The R&D tax credit expired on Dec. 31, 2011, and its passing produced hardly a noticeable ripple throughout the high-tech industry. That’s not because American business doesn't miss the financial benefits from this tax incentive, but because many companies understand that it’s only a matter of time until Congress again revives it. Congress has frequently let the credit expire, then acted to reinstate it retroactively.
But what is the value of this credit? And does it make sense for Congress to restore it?

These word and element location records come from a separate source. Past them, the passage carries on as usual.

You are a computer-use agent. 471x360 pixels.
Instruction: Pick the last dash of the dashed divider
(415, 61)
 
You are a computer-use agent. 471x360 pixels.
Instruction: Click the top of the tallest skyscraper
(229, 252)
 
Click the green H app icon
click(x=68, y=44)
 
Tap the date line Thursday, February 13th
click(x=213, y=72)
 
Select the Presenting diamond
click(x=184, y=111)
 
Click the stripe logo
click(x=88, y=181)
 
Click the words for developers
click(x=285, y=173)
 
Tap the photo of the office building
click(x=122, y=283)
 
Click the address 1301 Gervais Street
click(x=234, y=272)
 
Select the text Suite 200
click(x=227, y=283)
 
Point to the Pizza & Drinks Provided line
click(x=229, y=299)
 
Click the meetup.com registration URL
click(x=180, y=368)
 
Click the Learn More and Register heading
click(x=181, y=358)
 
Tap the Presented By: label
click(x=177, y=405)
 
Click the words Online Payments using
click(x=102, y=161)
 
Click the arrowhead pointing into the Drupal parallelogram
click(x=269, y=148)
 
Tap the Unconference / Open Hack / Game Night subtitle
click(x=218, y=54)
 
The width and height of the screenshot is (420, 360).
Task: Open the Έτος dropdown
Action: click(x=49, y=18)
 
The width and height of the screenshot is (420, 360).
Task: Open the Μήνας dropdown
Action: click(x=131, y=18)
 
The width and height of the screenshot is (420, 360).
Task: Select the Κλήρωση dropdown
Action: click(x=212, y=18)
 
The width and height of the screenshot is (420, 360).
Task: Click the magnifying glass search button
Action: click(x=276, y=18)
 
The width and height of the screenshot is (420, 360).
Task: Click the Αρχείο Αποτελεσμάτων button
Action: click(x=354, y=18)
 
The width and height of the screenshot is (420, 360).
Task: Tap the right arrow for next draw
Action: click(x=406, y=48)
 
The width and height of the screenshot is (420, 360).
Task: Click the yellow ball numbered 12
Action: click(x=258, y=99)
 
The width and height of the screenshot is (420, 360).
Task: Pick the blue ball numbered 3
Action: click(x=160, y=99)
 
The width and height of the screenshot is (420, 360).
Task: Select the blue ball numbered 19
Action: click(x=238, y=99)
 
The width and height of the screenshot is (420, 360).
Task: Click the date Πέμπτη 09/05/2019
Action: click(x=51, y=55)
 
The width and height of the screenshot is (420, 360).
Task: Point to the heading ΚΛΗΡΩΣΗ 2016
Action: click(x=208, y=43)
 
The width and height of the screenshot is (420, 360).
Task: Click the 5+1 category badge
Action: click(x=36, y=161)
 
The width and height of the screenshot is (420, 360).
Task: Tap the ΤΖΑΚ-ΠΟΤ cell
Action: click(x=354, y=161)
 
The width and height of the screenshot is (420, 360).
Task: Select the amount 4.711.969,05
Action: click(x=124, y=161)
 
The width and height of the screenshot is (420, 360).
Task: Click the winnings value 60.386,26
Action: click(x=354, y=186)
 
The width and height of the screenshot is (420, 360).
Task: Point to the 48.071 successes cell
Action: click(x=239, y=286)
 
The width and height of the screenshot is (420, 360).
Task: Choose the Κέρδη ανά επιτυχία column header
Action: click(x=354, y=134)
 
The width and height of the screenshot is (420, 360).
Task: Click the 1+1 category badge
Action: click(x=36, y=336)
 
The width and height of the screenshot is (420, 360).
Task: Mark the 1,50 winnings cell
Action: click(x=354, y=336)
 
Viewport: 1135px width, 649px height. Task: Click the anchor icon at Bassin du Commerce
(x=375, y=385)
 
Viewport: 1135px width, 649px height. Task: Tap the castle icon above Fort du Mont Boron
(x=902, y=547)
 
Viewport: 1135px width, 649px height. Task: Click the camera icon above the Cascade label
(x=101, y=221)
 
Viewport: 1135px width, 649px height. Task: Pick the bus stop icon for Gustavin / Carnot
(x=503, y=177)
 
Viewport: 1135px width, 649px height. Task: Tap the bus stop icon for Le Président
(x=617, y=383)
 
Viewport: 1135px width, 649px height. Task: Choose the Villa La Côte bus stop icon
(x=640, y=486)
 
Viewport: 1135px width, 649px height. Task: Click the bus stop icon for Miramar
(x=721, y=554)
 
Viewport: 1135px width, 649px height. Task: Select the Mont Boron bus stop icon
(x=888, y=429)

The research credit has been in existence for over 30 years. During that time, not one company has announced an invention or product that was produced as a result of the R&D tax credit. Unlike government subsidies that have gone to the Defense Advanced Research Projects Agency, the National Science Foundation or the Energy Department, we taxpayers have nothing to show for our investment in the research credit.
The reason is fairly obvious: Companies do not undertake research projects because of a small tax subsidy. Instead R&D projects are initiated because companies need them to compete in a global market and they will engage in research regardless of whether or not a tax credit is available.
The credit is calculated as a percentage of R&D wages, and the percentage can be either 20 percent or 14 percent, depending on how a company computes the credit. But the impact of many restrictions imposed by Congress effectively means the credit generally amounts to only about 5 percent of research expenditures, hardly enough to make a company engage in research it otherwise wouldn’t undertake.
Congress imposed restrictions to reduce the cost of the credit, but at same time these limitations diminish its effectiveness. Despite its weak effect, the credit is expensive, costing taxpayers an estimated $10 billion per year.
The original purpose of the R&D tax credit was to increase research expenditures, and many economic studies claim that the credit increases research expenditures on a one-to-one basis, meaning that for each dollar of credit there is one additional dollar of R&D expenditure. These studies are contrafactual, or what-if calculations. They look backward and try to determine what would have happened if there were no research credit.
Although supporters of the R&D tax credit trumpet these studies as evidence of that the credit is working, a one-to-one ratio is actually evidence of ineffectiveness. An effective incentive should have a multiplier effect, providing an increase of $3 to $4 of R&D for each dollar of credit. Moreover, these studies do not square with the failure of companies to demonstrate that any additional research was undertaken because of the credit. For $10 billion in credit, it is fair to ask to see some concrete results.
Part of the problem with the research credit is that it goes to companies that do not need it. Over 80 percent of the credits earned go to very large companies. Apple, Google, Microsoft and Intel already have billions of dollars in the bank, and are therefore unlikely to increase their R&D expenditures as a result of a small tax incentive. On the other hand, start-ups that can use additional financing do not benefit from the credit since they are not profitable and have no tax liability against which they can apply the credit.
The U.S. government has been very generous to the high technology industry. In addition to financing a large portion of basic research, thereby saving industry the expense, Washington allows a 100 percent tax write-off of R&D expenditures, and allows companies to transfer their intangible property rights to offshore tax havens. It is therefore not surprising that companies manufacture their products offshore since doing so allows them to avoid U.S taxes on their manufacturing profits.
To give these companies a research credit in addition is to reward, in many cases, behavior that is detrimental to the U.S. economy.
The economic theory supporting the R&D tax credit is that companies do not fully capture all the returns resulting from an invention and, as a consequence, market forces do not provide adequate stimulus for R&D activity. It is therefore argued that it is the role of the government to compensate for this market failure by providing a tax subsidy.
While this theory does not square with free market economics, that fact has not stopped members of Congress from both parties along with the president from enthusiastically supporting renewal of the credit. In fact, as the centerpiece of his science and technology policy, President Obama has recently proposed increasing the amount of the tax credit while extending it 10 years.
The R&D credit does not increase R&D expenditures, and the $10 billion we spend each year on the credit is mostly a financial transfer from the government to large multinational corporations with no benefit to U.S. taxpayers. It is not the federal government’s responsibility to finance or subsidize the ordinary business activities of corporations, especially when that subsidy does not provide the desired effect.
Now that the R&D tax credit has expired, it’s a good time to let it be.--Michael Rashkin is a tax attorney who has worked in the high-tech industry for more than 40 years, including 13 years at Apple and 12 years at Marvell Semiconductor. The opinions expressed here are his alone, and do not reflect those of any organization.